◆ WORK INSTRUCTIONS ◆
The lines in the listing below are to be given again exactly, starting at the line holding "The image size is (1524, 749)." and ending at the line holding "You are a GUI". Do not include pictures.

◆ PROVIDED RECORDS ◆
********************

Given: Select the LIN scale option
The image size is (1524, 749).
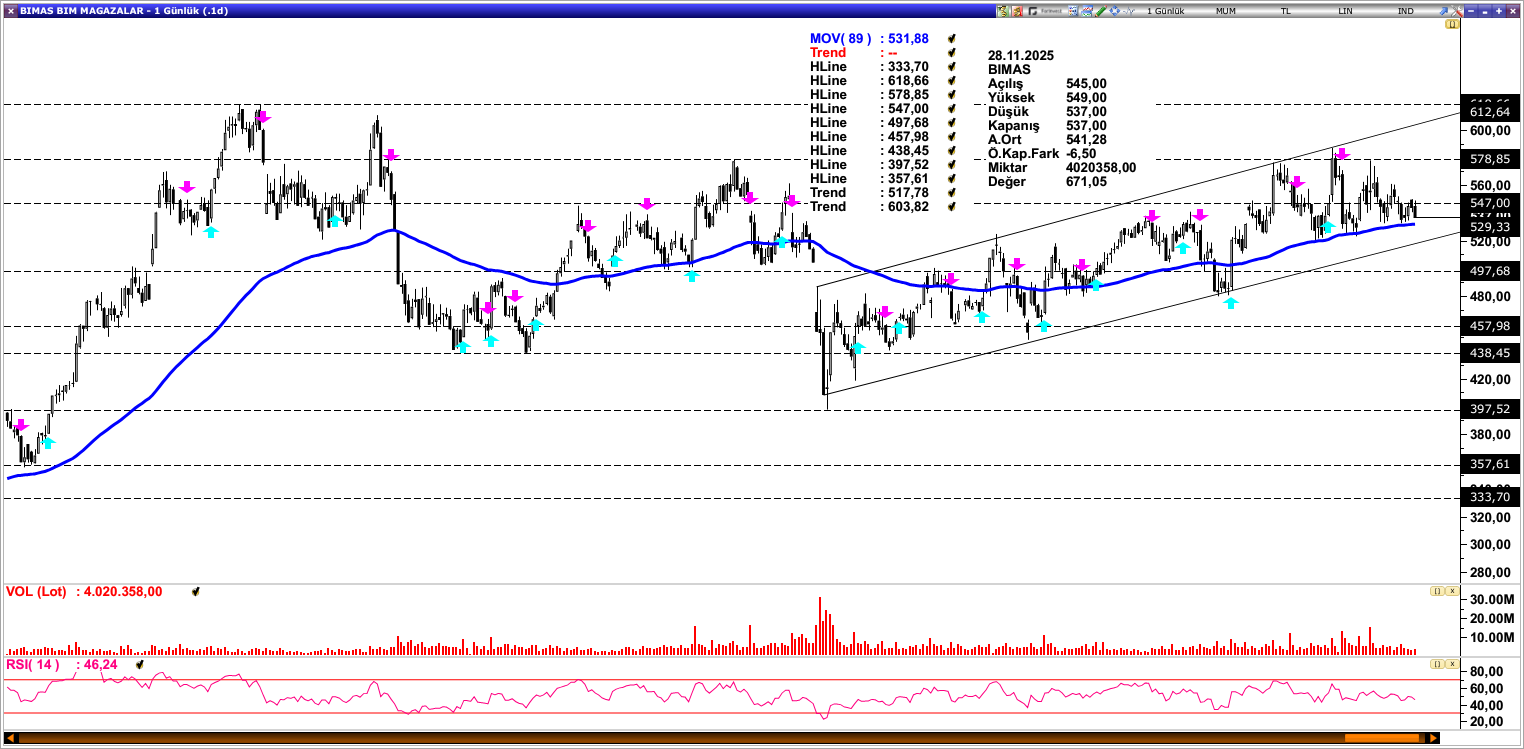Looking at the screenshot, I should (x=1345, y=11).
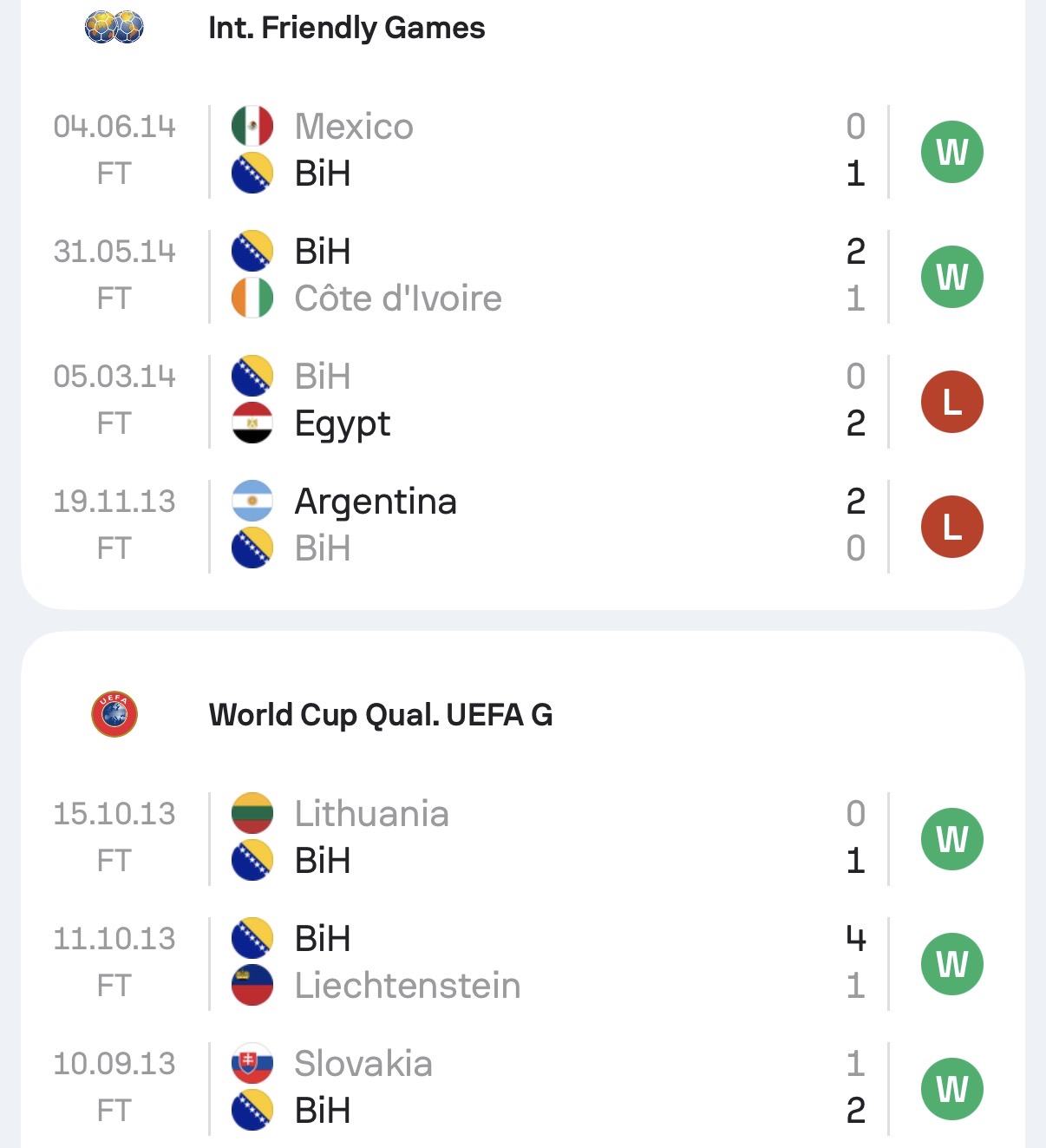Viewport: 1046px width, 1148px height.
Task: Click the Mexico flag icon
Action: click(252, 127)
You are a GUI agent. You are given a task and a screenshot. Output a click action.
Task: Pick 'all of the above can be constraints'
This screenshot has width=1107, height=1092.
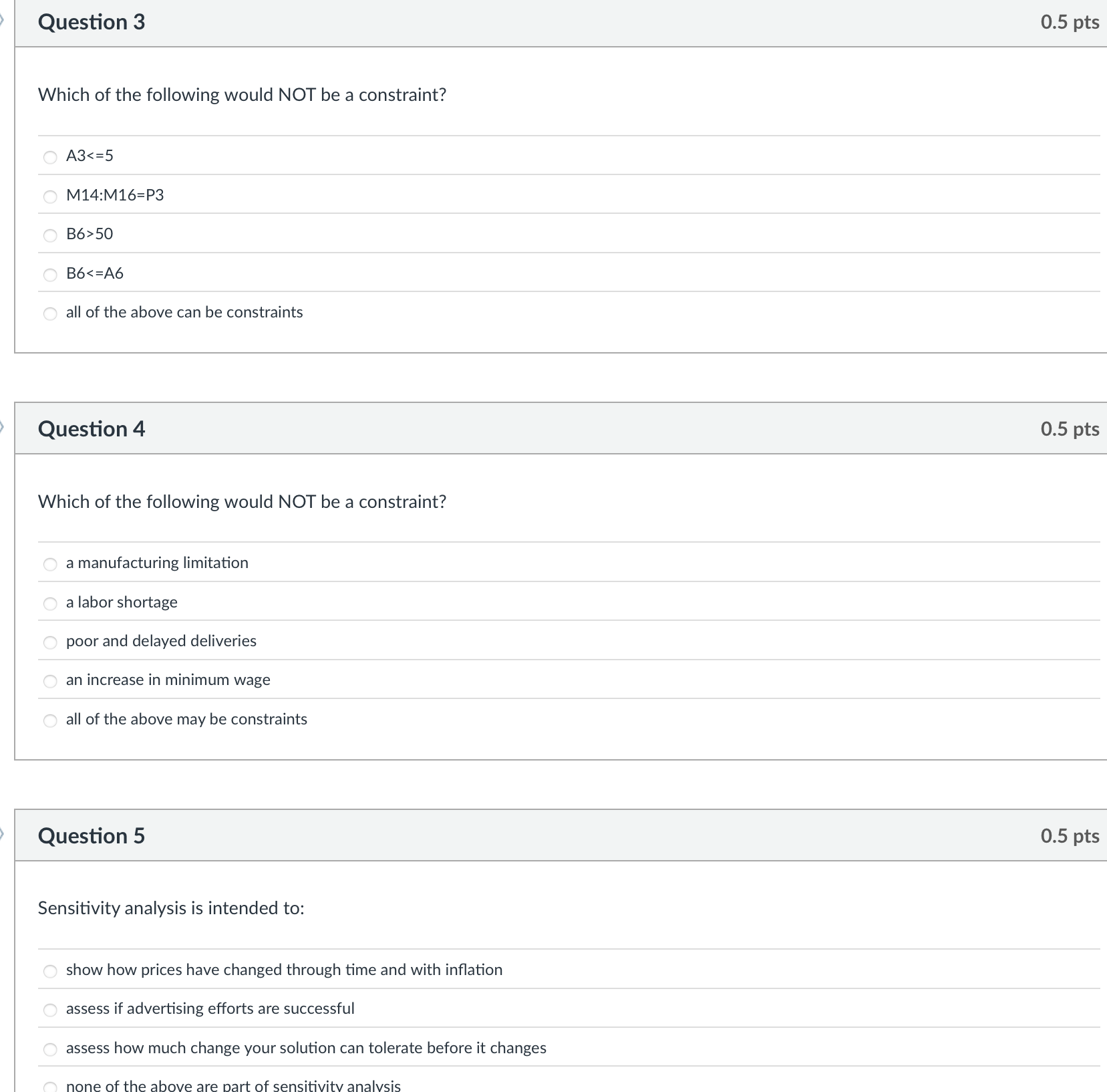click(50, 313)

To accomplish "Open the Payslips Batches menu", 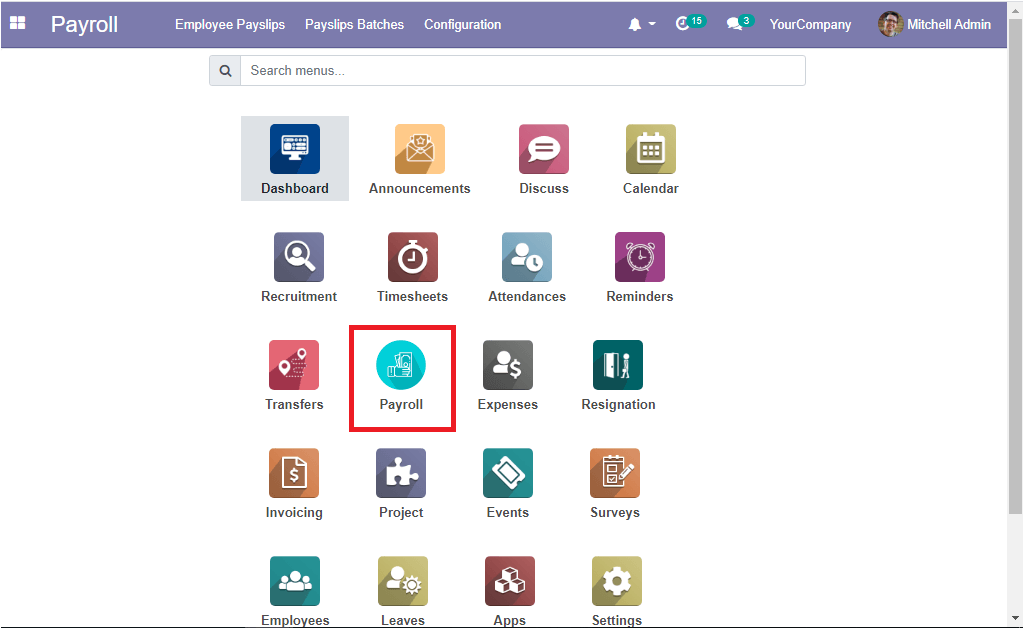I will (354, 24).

********************

◆ RESPONSE TO THIS EXERCISE ◆
The image size is (1524, 749).
Looking at the screenshot, I should (x=1345, y=11).
Viewport: 1046px width, 1148px height.
Task: Click the Mexico flag icon
Action: click(252, 127)
You are a GUI agent. You are given a task and a screenshot. Output a click action.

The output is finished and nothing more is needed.